Conclusion : Ainsi, les bonnes résolutions initiales de Hoffmann ne pourront être mises en œuvre. Le récit de cet épisode de jeunesse,
qui se place on l’a vu dans la tradition du roman historique mais aussi du conte fantastique, s’apparente également à celle du roman de
formation ou d’apprentissage, (Bildungsroman) initiée par l’Allemand Goethe et également pratiquée par le véritable Hoffmann : il s’agit,
dans ce type d’ouvrage, de raconter le parcours d’un jeune adulte et de présenter les événements qui vont durablement orienter le reste de
son existence et les traits de sa personnalité. Dans ce récit qui, comme un clin d’œil, raconte une étape traumatisante de la jeunesse d’un
personnage totalement fictif mais portant toutefois le nom d’un écrivain bien réel, Hoffmann, on peut trouver une explication – certes
fictive – aux choix artistiques du véritable Hoffmann. Celui-ci, bien sûr, n’a pas vécu ce qui est raconté dans La Femme au collier de velours.
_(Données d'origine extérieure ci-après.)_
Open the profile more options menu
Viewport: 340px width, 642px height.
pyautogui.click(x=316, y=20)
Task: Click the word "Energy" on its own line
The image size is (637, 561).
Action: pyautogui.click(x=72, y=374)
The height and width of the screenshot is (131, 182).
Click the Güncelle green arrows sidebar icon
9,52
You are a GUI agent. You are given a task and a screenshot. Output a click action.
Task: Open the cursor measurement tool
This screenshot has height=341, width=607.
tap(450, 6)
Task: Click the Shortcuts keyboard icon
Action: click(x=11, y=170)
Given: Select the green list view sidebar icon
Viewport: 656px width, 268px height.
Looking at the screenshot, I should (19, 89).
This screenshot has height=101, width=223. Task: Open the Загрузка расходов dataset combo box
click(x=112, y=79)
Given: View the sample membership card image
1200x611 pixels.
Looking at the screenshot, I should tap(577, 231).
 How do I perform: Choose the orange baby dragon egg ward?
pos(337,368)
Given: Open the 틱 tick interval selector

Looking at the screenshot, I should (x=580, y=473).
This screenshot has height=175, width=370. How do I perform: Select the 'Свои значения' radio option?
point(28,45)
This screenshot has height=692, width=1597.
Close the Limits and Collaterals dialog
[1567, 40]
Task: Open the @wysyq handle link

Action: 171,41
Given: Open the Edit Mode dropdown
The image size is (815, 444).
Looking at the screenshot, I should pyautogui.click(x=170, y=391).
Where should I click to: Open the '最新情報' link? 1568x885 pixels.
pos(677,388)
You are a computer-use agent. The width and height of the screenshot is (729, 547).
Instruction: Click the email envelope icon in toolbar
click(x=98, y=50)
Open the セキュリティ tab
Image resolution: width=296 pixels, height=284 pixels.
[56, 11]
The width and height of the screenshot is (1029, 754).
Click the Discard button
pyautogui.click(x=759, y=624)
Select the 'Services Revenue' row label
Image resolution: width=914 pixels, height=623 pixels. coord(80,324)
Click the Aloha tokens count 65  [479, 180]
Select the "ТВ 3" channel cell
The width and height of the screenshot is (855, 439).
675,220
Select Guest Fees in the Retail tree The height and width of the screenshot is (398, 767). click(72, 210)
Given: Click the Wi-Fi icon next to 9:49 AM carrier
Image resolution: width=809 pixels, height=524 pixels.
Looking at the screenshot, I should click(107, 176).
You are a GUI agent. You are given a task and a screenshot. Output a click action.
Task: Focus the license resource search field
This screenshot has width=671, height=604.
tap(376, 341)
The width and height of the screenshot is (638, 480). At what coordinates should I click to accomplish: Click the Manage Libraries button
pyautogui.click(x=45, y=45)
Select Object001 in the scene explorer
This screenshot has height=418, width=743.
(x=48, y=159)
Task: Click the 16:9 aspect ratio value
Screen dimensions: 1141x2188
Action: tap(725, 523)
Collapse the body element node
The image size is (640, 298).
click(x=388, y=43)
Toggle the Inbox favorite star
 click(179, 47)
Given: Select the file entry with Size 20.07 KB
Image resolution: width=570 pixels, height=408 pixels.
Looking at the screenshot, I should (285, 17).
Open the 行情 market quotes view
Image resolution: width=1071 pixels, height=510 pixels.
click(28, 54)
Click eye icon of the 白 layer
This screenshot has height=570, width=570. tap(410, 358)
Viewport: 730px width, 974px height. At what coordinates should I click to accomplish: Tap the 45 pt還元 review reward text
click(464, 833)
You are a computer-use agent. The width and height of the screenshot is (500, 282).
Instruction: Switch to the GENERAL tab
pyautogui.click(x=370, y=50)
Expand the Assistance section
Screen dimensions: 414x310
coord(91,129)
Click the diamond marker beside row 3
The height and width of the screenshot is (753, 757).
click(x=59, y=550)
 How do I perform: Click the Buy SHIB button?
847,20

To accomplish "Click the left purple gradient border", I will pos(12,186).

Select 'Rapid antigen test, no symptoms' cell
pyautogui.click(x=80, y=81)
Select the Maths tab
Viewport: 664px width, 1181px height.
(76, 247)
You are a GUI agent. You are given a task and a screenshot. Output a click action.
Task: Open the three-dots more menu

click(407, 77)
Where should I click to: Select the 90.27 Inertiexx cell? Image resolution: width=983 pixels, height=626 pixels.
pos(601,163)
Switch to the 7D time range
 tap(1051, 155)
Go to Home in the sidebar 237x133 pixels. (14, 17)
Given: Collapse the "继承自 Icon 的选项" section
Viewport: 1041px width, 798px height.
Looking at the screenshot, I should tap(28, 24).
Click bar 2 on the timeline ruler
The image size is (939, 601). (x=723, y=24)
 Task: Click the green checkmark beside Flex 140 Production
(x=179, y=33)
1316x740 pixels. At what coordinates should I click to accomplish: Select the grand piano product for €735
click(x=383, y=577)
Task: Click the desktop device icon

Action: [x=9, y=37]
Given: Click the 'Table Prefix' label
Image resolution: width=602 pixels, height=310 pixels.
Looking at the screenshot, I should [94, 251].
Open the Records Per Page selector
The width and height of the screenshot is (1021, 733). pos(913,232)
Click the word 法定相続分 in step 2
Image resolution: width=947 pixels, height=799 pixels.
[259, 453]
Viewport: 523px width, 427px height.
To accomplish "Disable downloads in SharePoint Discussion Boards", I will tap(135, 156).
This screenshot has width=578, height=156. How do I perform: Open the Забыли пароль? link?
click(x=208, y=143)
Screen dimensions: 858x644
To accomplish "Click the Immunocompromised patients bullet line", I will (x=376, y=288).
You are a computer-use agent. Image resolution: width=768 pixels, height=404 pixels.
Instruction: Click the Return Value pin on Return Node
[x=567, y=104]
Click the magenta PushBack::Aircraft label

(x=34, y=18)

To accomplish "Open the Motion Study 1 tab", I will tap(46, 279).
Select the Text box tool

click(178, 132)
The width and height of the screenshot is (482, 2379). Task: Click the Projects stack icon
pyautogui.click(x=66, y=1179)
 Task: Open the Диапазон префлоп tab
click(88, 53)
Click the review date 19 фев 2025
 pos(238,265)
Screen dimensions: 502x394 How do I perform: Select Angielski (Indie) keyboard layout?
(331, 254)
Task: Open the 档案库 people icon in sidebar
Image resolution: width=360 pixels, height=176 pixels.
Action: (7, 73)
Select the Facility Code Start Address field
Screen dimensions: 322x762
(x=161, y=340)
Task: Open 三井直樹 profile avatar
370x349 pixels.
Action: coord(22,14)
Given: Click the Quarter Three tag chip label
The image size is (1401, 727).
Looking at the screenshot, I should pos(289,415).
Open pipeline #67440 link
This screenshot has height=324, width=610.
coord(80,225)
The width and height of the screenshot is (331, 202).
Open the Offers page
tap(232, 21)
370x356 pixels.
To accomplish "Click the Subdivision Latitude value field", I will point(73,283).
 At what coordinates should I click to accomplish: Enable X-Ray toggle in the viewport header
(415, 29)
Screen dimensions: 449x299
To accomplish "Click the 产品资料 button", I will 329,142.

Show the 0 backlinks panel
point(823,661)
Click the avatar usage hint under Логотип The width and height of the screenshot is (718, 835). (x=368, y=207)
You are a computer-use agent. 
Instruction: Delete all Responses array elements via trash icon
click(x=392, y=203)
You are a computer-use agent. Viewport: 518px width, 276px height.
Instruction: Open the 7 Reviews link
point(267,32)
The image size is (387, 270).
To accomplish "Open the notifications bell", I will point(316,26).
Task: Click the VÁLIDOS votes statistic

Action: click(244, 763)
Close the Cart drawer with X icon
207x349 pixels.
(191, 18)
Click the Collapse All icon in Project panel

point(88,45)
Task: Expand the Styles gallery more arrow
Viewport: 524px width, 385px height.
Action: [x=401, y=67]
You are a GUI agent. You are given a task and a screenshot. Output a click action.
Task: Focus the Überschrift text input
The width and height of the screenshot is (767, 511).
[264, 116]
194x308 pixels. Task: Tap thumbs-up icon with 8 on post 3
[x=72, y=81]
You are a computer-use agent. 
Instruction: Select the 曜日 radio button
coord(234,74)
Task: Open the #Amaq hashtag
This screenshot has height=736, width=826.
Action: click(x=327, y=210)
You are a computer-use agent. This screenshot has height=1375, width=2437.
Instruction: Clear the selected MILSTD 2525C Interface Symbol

Ce n’est pas sa biographie. Mais on sait que, compositeur et écrivain, le véritable Hoffmann a accordé une grande place à la musique
d’une part, au registre fantastique d’autre part. On sait également que le véritable Hoffmann a créé des personnages qui portent les noms
de Mürr (Le Chat Murr est lui aussi un roman d’apprentissage, dans lequel un chat poète – portant le nom qu’Hoffmann avait en fait
donné à son propre chat – fait son autobiographie en la mêlant au récit de la vie d’un musicien) ou encore d’Antonia (dans Le Conseiller
Crespel, Hoffmann met en scène un personnage qui porte son propre nom et qui est amoureux de la jeune Antonia, fille du conseiller
éponyme qui s’oppose à cet amour). Tout se passe donc comme si Dumas avait imaginé ici la biographie du vrai Hoffmann, et avait
donné une explication à ce qui, au début du XIXe siècle (dans les années 1820, c’est-à-dire – et c’est encore un clin d’œil de Dumas à ses
lecteurs – environ trente ans avant l’écriture de La Femme au collier de velours publié en 1850 et une trentaine d’années après le temps choisi
pour l’action du récit, qui se situe en 1793) avait conduit l’écrivain allemand à choisir ces personnages-là : le traumatisme de la perte
initiale, qui ne peut être réparé dans le cours d’une vie, aurait ainsi trouvé une échappatoire et un mode d’expression dans la création
littéraire. Le biographème (c’est-à-dire l’épisode renvoyant à un événement réellement attesté dans l’existence d’une personne) est
évidemment fictif, mais il doit être considéré comme symbolique : la leçon selon laquelle des choses impossibles dans la vie peuvent
prendre corps dans l’art et la littérature, n’en conserve pas moins sa pertinence et son intérêt.